2. For not providing for machine-operated artificial respirator. In nursing homes, where a surgery is performed over long period and which does not have machine-operated respirators or in the event of power failure, it is the duty of the nursing home to have a standby arrangement for such contingencies.

3. The intra cardiac injection was unsuccessful since the needle failed to penetrate the heart due to obesity. Hence, a long needle should have kept.

4. For the surgeon not anticipating that complication that might arise in a major surgery on an obese patient with a rare blood group.

Is the anaesthesiologist who participated in the process of delivery of medical services to the beneficiary as much liable as a common surgeon herself, if her negligence is established? It is held that even if the services of the anaesthesiologist were hired by the surgeon, then also, the deceased happened to be beneficiary of the medical services of the anaesthesiologist and hence a “consumer”. The services of the anaesthesiologist are invariably paid by the patient themselves and their charges generally have been shown separately in the bill. The words “In pursuance of the contract or otherwise” in the section makes it amply clear that privity of contract is not necessary for a claim to be made under CPA as long as there is hiring or availing of services for a consideration. Section 2 (1)(d) of CPA defines consumer as “one who hires or avail of services for a consideration”. This does not refer to privity of contract.
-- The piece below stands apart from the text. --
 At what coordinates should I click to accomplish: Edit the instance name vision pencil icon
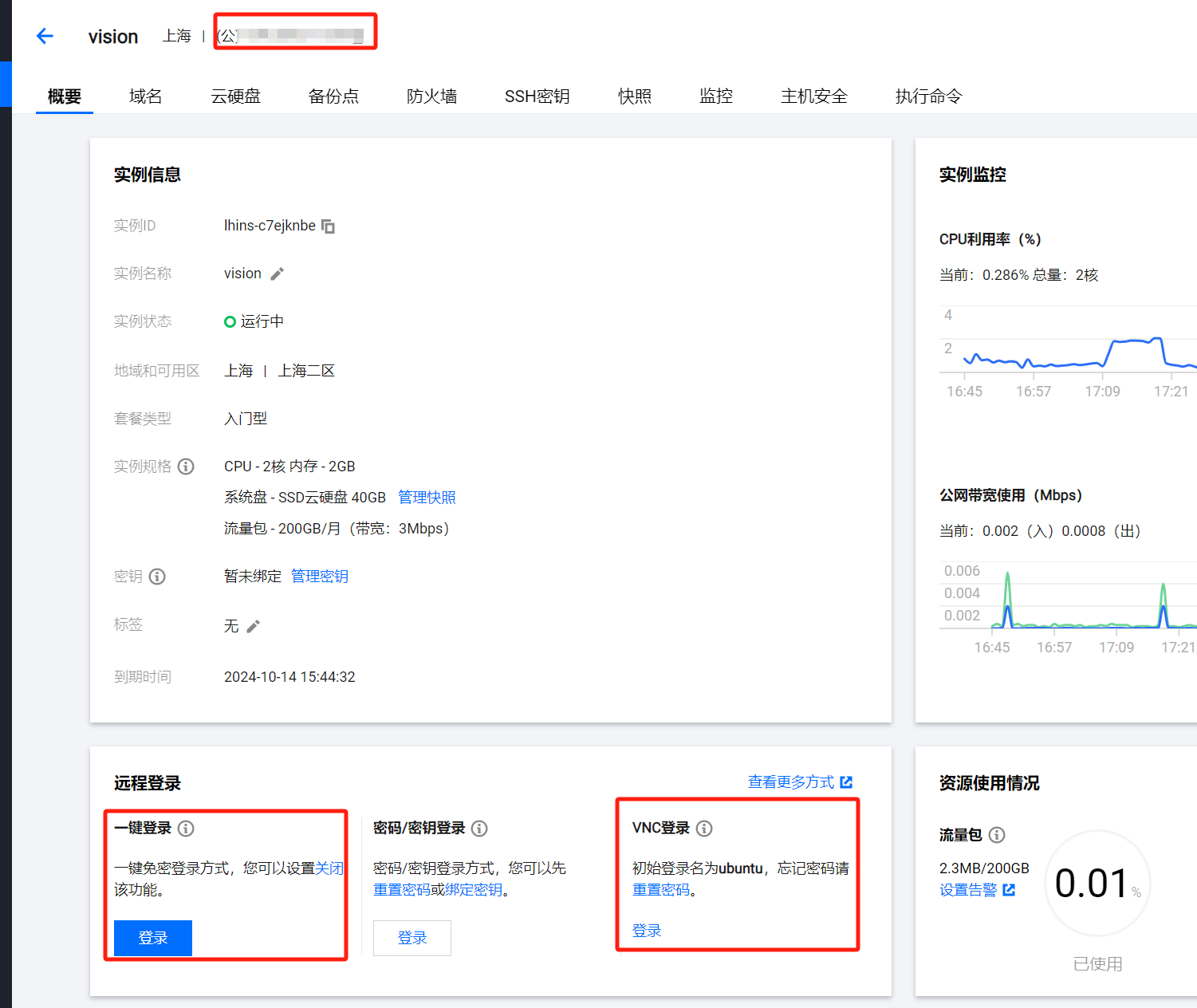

Section 2 (1)(g) of CPA defines deficiency of services as “Fault, imperfection, short coming or inadequacy in the quality nature and manner of performance which is required to be maintained under any law being in force and undertaken to be performed by a person in pursuance to contact or otherwise in relation to any services”.

The words “In pursuance of a contract or otherwise” in the section makes it clear that a privity of contract is not needed for a claim to be made under CPA as long as there is consideration for services. Hence the anaesthetist who participated in the delivery of medical services to the beneficiary is as much liable as the main surgeon, if her negligence is established.
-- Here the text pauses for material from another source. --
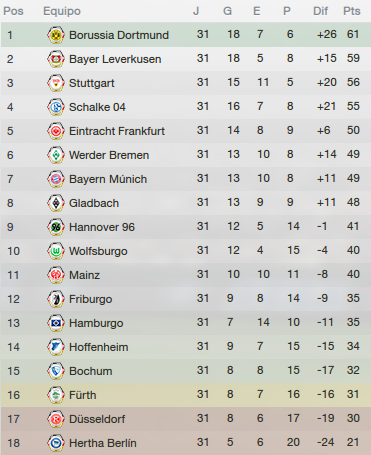Click the Bayern Múnich club logo
The width and height of the screenshot is (371, 455).
[x=56, y=179]
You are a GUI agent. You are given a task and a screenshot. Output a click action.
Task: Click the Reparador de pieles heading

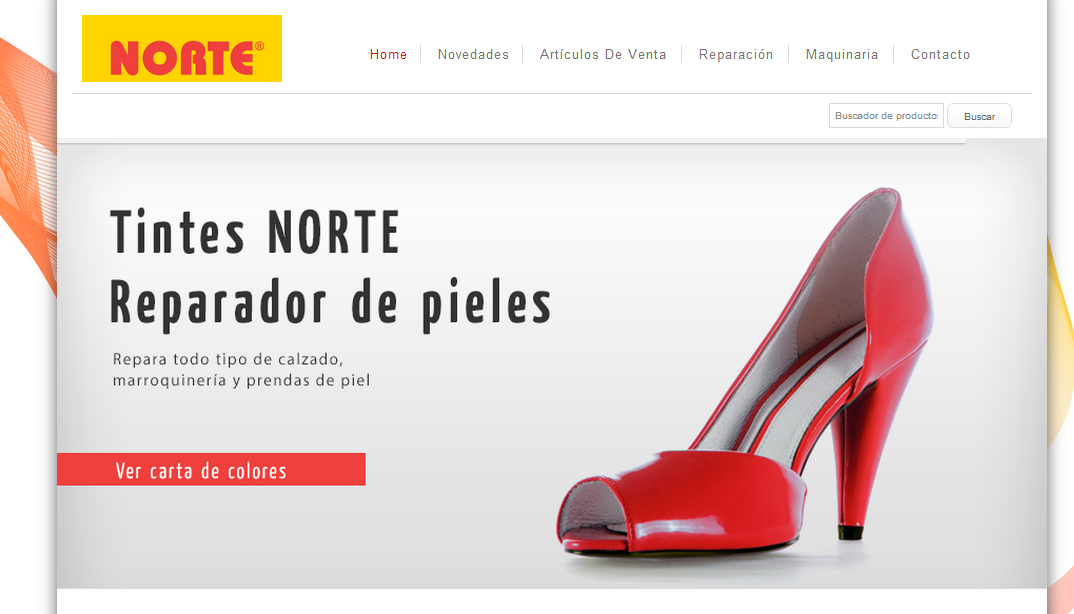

Common instances of negligence in anaesthesia

  • Simultaneously administration of hypnotic, narcotic, sedatives, muscle relaxant etc without due care.
  • Lack of care while passing intra tracheals tube or lack of expertise in the same.
  • Lack of due care in administration of hypotensives.
  • Lack of due care for maintenance of patency of airway.
  • Use of equipment.
  • Equipment with which anaesthesia is administered may be faulty.
  • Hypoxia leading to anaesthesia death.
  • Prolonged of anaesthesia beyond reasonably standard time.